If a lightning strike is a sufficient distance from the observer, sound from the strike will not be heard. These silent bolts are called heat lightning. Lightning bolts produce thunder, but the thunder sound does not travel all the way to the observer if the observer is too far away.

The movement of sound in the atmosphere depends on the atmospheric properties of the air such as temperature and density. Because temperature and density change with height, the sound of thunder is refracted through the troposphere. This refraction results in spaces of volume in which the thunder does not propagate through.

The sound of thunder often reflects off the earth's surface. The rumbling sound from thunder is partly due to reflections off the earth's surface. This reflection and refraction leaves voids where thunder can not be heard.

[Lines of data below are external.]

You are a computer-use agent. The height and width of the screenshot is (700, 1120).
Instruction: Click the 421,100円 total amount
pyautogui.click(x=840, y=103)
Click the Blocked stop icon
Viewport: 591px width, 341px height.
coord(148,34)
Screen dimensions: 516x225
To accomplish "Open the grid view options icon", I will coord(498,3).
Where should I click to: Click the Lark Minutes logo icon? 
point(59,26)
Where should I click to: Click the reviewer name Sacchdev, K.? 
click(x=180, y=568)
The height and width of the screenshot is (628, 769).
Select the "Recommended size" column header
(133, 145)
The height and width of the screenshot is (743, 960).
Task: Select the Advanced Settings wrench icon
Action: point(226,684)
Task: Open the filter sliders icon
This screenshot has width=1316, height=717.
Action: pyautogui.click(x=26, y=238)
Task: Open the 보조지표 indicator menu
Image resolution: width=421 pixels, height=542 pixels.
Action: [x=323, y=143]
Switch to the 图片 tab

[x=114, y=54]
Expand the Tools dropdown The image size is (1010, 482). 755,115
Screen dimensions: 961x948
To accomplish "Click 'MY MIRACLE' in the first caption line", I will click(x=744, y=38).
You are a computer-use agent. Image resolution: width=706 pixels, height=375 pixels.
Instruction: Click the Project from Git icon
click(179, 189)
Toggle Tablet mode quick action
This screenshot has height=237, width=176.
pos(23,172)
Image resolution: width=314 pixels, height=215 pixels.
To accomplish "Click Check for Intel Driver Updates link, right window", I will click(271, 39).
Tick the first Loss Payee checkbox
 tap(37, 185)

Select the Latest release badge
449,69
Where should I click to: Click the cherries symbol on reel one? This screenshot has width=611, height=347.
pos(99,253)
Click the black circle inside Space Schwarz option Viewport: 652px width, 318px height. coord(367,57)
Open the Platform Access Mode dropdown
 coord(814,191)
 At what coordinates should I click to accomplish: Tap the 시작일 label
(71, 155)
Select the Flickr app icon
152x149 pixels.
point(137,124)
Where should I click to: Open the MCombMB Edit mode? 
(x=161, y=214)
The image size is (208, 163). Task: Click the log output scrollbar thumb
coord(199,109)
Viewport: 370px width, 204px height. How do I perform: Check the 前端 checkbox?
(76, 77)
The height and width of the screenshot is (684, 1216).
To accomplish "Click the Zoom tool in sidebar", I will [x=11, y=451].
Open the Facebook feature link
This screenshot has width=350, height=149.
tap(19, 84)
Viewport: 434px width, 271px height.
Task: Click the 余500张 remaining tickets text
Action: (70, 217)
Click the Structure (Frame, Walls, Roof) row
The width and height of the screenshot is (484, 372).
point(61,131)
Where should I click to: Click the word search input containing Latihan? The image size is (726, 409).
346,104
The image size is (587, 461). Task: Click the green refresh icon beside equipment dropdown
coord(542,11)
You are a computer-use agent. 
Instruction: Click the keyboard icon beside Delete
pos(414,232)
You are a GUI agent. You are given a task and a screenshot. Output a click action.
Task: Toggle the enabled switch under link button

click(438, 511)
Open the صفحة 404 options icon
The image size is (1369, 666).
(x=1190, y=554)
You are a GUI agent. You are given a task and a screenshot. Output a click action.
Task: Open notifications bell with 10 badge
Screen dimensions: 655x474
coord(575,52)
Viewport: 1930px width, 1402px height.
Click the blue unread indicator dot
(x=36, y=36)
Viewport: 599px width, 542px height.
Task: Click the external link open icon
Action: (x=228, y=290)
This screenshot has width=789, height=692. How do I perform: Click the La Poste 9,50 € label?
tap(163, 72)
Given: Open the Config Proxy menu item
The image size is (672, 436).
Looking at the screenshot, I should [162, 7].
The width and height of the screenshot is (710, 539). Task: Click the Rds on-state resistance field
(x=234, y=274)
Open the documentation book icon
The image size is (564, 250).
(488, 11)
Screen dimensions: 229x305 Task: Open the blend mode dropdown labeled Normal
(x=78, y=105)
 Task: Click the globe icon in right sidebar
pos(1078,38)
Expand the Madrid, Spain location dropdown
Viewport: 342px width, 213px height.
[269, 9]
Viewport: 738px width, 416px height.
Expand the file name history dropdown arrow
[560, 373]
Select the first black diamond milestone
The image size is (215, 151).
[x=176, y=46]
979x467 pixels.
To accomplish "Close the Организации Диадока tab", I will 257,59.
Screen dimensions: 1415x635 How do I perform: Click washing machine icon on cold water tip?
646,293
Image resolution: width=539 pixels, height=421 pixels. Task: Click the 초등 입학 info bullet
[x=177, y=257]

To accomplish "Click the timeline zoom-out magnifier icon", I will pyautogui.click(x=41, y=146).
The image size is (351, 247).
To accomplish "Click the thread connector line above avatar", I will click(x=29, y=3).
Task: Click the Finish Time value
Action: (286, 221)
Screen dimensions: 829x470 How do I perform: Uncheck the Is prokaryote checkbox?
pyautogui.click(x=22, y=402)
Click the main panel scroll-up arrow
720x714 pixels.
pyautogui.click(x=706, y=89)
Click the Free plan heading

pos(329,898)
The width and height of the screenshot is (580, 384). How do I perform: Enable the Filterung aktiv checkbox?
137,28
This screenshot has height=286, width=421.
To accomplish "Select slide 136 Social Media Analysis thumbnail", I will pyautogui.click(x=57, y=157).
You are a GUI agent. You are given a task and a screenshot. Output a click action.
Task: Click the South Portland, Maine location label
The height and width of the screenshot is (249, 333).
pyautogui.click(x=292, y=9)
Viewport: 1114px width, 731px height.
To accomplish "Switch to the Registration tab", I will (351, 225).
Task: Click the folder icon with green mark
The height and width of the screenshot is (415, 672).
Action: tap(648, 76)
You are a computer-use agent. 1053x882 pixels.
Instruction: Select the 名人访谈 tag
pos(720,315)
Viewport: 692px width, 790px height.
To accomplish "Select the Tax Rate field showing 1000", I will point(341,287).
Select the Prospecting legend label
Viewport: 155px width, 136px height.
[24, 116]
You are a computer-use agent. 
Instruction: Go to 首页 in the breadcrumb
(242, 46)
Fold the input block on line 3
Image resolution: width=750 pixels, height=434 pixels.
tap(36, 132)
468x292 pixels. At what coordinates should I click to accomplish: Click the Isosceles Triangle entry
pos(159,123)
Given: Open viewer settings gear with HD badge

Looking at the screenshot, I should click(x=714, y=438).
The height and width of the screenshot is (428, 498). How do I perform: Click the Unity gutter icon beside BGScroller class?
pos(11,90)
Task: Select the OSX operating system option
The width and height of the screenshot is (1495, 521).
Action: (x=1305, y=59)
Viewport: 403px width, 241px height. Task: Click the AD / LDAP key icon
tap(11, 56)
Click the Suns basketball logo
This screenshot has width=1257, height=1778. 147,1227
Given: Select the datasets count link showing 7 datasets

The earth's curvature also contributes to people far from the strike from not hearing it. Thunder is more likely to be bounced off the earth's surface before it reaches an observer far from the strike. With this said, the right refraction and reflection can result in people on the earth's surface being able to hear thunder at very far distances from the storm. The reflection and refraction in the troposphere determines who hears the strike and who doesn't.

The term "heat" in heat lighting has little to do with temperature. Since heat lightning is most likely to be seen in association with air mass thunderstorms in the warm season, the term "heat" may have been used because these flashes are often seen when surface temperatures are warm.